• DATA FOR ANALYSIS:
·····

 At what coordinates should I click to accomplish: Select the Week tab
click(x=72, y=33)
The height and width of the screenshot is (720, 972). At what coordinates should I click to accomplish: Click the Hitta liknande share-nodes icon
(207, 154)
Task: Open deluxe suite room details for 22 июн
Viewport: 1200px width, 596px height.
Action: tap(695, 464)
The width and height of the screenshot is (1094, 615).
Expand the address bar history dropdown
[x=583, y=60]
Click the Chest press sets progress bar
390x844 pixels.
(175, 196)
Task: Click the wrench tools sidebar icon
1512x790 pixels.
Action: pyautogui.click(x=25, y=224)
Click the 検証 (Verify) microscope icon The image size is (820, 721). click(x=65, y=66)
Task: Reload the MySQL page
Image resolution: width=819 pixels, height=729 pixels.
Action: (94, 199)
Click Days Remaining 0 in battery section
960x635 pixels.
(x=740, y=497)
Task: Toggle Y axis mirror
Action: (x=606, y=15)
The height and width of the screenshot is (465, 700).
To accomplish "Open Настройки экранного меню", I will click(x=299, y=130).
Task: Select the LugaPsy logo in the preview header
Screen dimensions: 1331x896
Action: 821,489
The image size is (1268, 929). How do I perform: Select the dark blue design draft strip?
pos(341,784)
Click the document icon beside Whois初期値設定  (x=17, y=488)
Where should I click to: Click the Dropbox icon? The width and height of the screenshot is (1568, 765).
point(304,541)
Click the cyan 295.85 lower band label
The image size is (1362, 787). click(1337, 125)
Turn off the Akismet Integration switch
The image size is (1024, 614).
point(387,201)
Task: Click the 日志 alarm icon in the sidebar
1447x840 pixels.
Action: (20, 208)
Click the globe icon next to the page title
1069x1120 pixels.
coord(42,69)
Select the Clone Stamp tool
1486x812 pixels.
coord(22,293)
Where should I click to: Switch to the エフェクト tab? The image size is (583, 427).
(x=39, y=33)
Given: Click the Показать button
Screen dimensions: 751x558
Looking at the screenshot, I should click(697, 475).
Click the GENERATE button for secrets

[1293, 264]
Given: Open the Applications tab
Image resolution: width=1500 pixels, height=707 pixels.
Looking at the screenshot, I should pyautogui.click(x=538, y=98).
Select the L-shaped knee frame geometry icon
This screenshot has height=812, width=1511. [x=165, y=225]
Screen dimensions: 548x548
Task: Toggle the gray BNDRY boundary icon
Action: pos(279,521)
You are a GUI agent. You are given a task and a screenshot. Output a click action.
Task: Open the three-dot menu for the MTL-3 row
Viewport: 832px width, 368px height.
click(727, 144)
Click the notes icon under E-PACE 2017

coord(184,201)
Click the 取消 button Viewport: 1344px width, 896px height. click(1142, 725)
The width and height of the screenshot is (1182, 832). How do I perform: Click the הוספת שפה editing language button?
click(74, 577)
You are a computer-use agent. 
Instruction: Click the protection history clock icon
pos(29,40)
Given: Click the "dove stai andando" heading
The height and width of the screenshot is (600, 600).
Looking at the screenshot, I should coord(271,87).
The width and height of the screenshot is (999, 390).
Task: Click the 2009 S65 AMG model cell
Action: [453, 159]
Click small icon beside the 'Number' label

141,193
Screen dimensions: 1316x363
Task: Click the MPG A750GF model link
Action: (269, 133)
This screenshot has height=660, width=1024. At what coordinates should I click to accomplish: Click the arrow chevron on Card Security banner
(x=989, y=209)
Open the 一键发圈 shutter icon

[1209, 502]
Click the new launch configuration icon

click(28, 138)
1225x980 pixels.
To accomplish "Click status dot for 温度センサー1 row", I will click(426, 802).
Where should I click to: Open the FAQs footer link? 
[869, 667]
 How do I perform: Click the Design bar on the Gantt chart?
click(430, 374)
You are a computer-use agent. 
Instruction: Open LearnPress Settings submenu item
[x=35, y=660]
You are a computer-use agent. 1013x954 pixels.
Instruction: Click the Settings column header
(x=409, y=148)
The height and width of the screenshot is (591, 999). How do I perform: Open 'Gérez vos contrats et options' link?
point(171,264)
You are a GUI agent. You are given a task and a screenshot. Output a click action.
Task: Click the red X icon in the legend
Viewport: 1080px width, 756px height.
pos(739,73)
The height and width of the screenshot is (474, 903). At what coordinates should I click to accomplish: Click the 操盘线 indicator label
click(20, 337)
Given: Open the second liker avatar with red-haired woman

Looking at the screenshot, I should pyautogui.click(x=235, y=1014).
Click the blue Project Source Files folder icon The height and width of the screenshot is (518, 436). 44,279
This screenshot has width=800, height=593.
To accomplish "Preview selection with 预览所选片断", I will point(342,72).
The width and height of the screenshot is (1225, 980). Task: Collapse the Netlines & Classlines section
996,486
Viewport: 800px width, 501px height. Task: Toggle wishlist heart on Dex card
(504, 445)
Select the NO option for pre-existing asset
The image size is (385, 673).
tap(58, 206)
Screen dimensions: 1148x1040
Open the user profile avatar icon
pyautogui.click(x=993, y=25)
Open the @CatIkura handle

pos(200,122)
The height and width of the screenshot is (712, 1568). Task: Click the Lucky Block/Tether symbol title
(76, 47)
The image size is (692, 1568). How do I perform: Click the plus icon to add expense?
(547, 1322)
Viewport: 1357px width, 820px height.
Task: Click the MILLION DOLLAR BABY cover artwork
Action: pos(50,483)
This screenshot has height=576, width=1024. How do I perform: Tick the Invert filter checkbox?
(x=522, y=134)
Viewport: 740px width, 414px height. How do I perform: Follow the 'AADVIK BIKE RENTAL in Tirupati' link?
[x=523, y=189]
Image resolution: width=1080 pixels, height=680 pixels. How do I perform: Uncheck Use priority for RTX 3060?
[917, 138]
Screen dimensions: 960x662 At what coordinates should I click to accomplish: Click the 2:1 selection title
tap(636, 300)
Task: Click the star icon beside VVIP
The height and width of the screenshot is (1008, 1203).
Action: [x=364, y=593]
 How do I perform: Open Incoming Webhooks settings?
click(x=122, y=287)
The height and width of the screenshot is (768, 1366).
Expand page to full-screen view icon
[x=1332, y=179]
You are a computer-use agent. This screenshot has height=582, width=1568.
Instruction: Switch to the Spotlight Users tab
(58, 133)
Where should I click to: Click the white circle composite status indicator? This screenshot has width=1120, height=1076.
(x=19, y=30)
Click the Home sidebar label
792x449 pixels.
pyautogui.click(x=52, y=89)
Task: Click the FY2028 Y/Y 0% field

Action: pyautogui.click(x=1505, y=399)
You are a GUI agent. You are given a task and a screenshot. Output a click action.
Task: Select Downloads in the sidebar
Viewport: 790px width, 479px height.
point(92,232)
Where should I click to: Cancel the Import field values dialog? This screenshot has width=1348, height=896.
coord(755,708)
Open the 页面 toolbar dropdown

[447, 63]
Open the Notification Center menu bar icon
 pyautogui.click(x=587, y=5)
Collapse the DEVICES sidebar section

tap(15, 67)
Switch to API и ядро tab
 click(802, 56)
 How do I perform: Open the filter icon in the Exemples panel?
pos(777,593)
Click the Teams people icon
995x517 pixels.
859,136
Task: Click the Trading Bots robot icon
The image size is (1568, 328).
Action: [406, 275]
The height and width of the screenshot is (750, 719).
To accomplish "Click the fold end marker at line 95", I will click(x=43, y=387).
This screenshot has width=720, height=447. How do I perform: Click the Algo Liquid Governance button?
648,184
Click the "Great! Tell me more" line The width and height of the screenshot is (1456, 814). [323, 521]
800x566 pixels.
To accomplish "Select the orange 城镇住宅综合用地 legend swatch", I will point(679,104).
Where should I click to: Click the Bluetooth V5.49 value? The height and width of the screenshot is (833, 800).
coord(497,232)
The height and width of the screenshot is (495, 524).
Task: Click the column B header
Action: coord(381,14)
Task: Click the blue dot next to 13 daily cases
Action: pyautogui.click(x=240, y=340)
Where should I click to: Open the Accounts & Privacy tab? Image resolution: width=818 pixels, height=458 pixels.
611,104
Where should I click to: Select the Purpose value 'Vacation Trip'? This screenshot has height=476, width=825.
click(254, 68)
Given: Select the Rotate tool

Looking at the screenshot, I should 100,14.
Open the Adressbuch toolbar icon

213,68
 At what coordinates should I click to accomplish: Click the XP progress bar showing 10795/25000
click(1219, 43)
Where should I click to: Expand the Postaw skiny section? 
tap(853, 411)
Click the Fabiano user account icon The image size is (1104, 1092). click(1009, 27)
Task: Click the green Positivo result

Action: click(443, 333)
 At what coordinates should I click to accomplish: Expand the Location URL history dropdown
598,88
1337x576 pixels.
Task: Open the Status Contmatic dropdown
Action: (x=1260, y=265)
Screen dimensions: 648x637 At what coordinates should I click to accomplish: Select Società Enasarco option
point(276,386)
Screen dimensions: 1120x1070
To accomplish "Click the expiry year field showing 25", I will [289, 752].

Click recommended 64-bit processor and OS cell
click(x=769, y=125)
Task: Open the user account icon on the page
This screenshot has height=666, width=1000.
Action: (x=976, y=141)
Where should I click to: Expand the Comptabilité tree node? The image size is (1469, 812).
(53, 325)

·····

• WHAT THE TASK REQUIRES: Each line from the top of the records above through the line containing "Task: Open deluxe" needs to be transcribed exactly, and no line after it.

• EXERCISE RESPONSE:
 At what coordinates should I click to accomplish: Select the Week tab
click(x=72, y=33)
The height and width of the screenshot is (720, 972). At what coordinates should I click to accomplish: Click the Hitta liknande share-nodes icon
(207, 154)
Task: Open deluxe suite room details for 22 июн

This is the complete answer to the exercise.